President Olusegun Obasanjo of Nigeria, who has all along being reluctant to hand Taylor to the Freetown court, said handing over the former Liberian President would go against the terms of the deal under which he agreed to step down in 2003 to bring total peace in Liberia. “I am not ruling out handing him to the elected president of Liberia and that government will decide what they would like to do with him,” Obasanjo disclosed.

Another high profile voice totally against Taylor’s trial at this point in time is the former Nigerian head of state Abdul Salaami Abu Bakarr. Campaigners for Taylor’s extradition were not happy about Abdul Salaami’s comments. He called on the international community to give peace a chance in Liberia by leaving Charles Taylor alone. Abdul Salaami is currently head of Mediation Committee of the Economic Community of West African State ECOWAS.

The ECOWAS Mediation Committee chair pleaded: “Please, please, let give peace a chance. Taylor’s departure to Nigeria was not accidental. It was a general agreement reached with the full endorsement of African leaders. This move was meant to usher lasting peace to Liberia after 15 years of bloody war. As a result that long awaited peace has been achieved in Liberia, thus paving the way for a free and democratic presidential election which has just been held.”

Abdul Salaami Abu Bakr however suggested that Charles Taylor can still face trial in the future especially when absolute peace has been consolidated in Liberia. He reminded the international community of the many conflicts and wars we already have around us. “For us to create another one in the sub region is senseless,” the African state man advised.

Touching on Charles Taylor’s popularity in Liberia, Abdul Salaami reiterated that Taylor is very popular in his country and his supporters are capable of causing trouble if he is forced to make a court appearance.

It was under the auspices of the African Union that the South Africa President Thabo Mbeki and President Obasanjo, among other African leaders, who escorted Charles Taylor from Monrovia to Nigeria where he is currently housed in the south-eastern Nigerian city of Calaba.

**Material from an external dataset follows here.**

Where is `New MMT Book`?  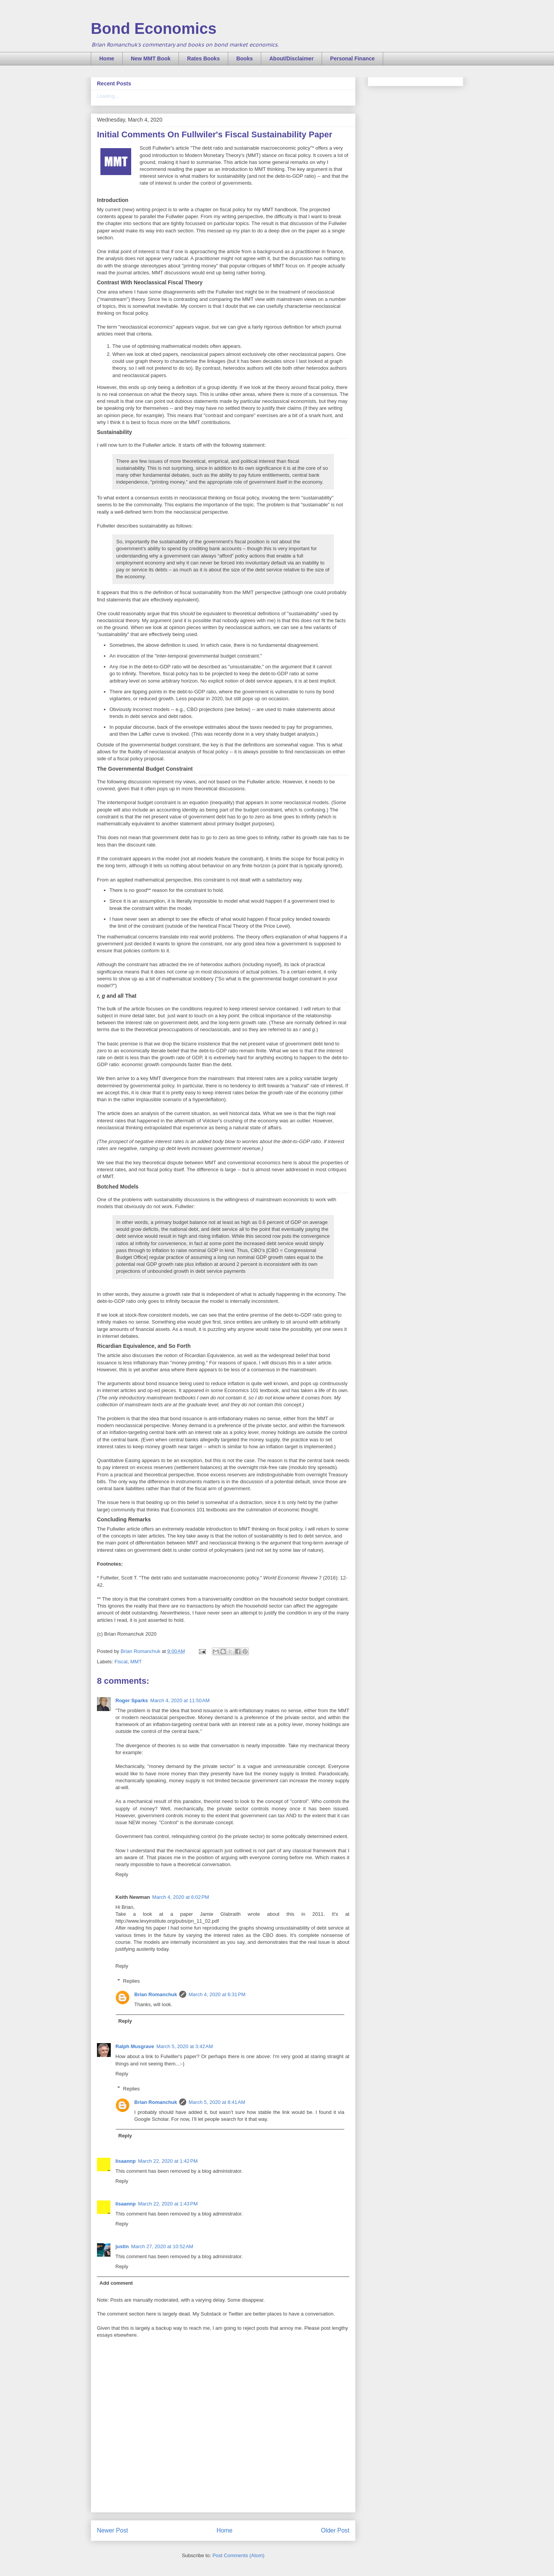 New MMT Book is located at coordinates (150, 58).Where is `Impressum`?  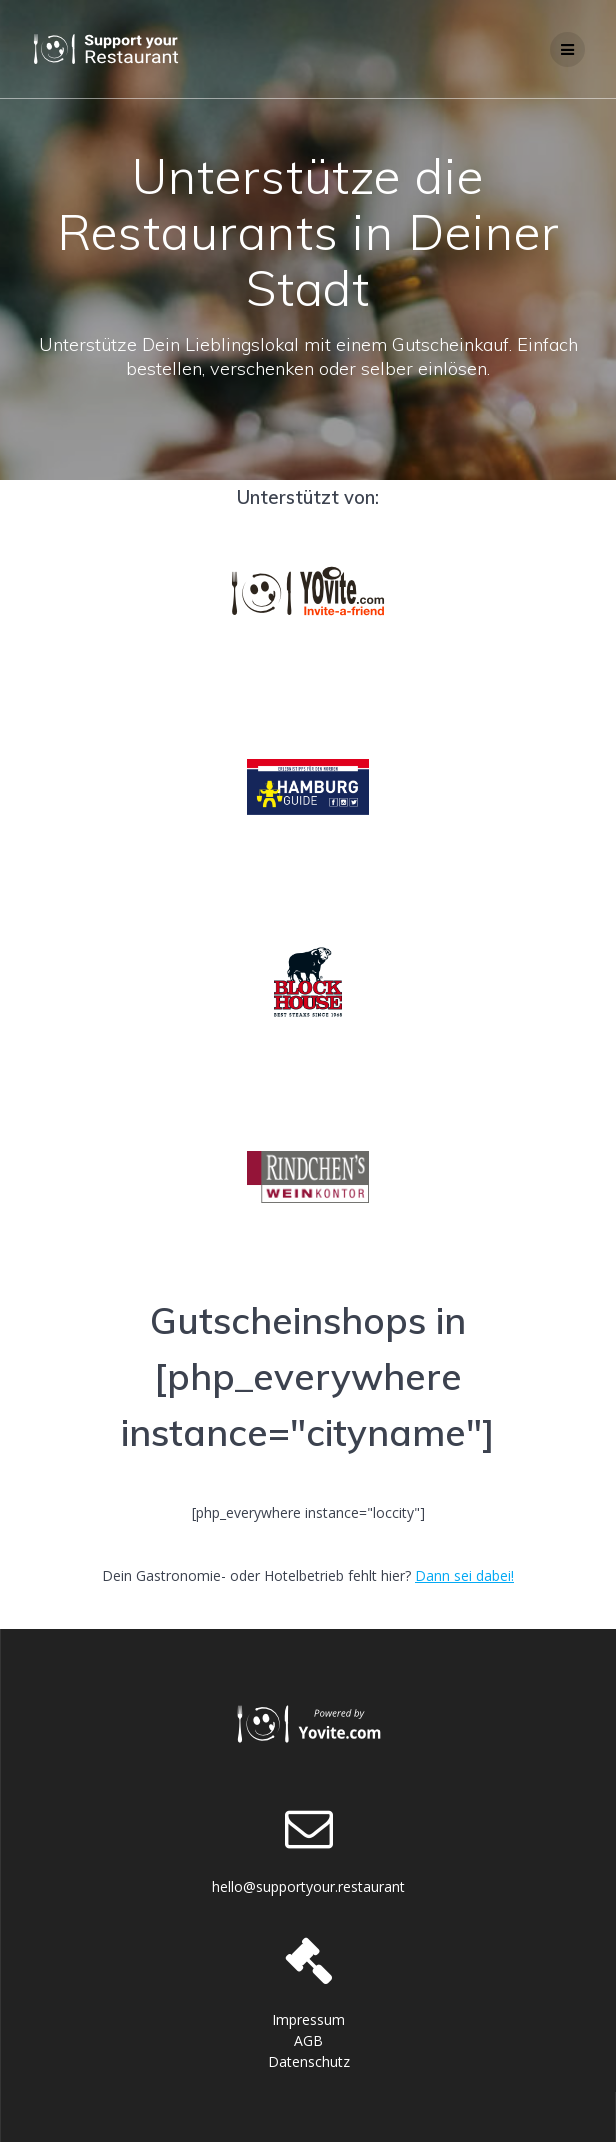
Impressum is located at coordinates (308, 2019).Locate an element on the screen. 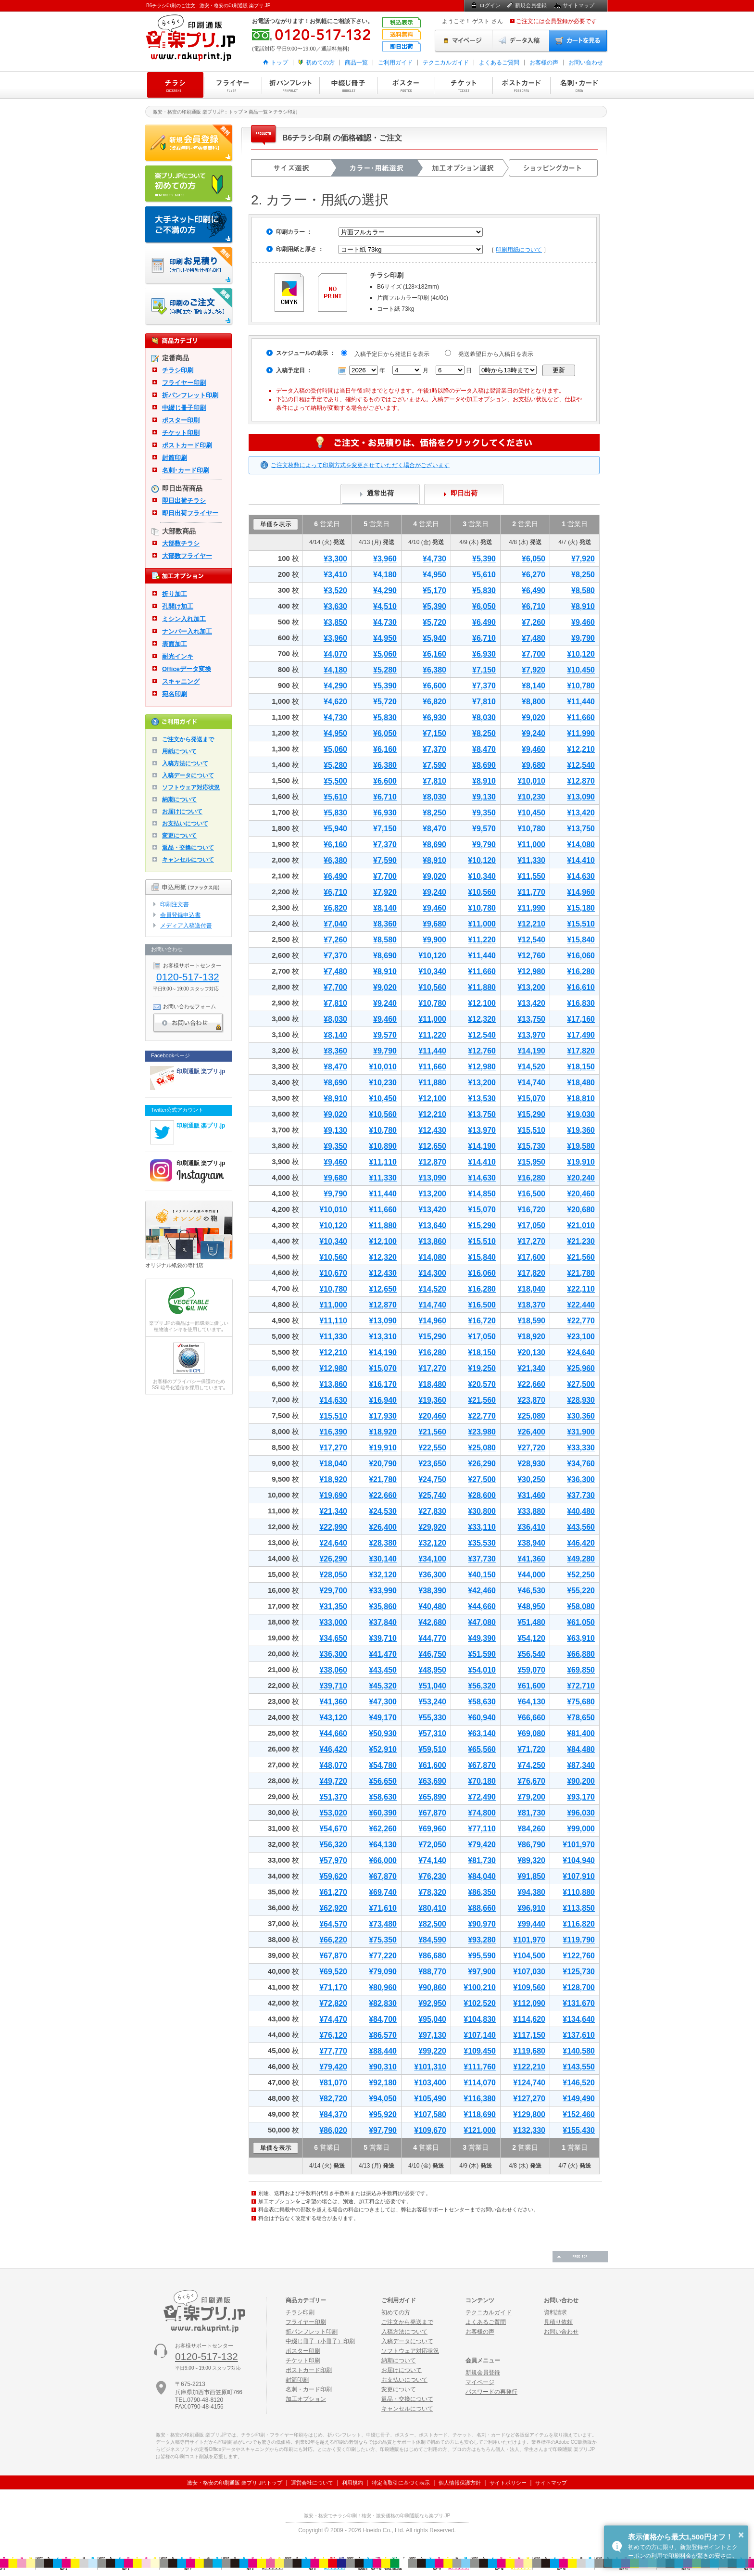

During my recent visit to Sierra Leone, a top government official observed that the cycle of violence need to stop somewhere and if that could be achieved by delaying Taylor’s trial then so be it. “We do not want to create an environment that would jeopardise the peace our country is presently enjoying.”
An opposition MP of the All Peoples Congress party in Sierra Leone told me that he does not support the continuity of protracted trials that benefit only the legion of foreign legal minds. “The people of Liberia and Sierra Leone need safe drinking water, food, hospitals, schools, housing, electricity, good roads, employments so on. It’s a shame that most Sierra Leoneans cannot afford even a decent meal a day,” the APC stalwart stressed.

photo:Former Liberian President Charles Taylor, still feared in Liberia and Sierra Leone.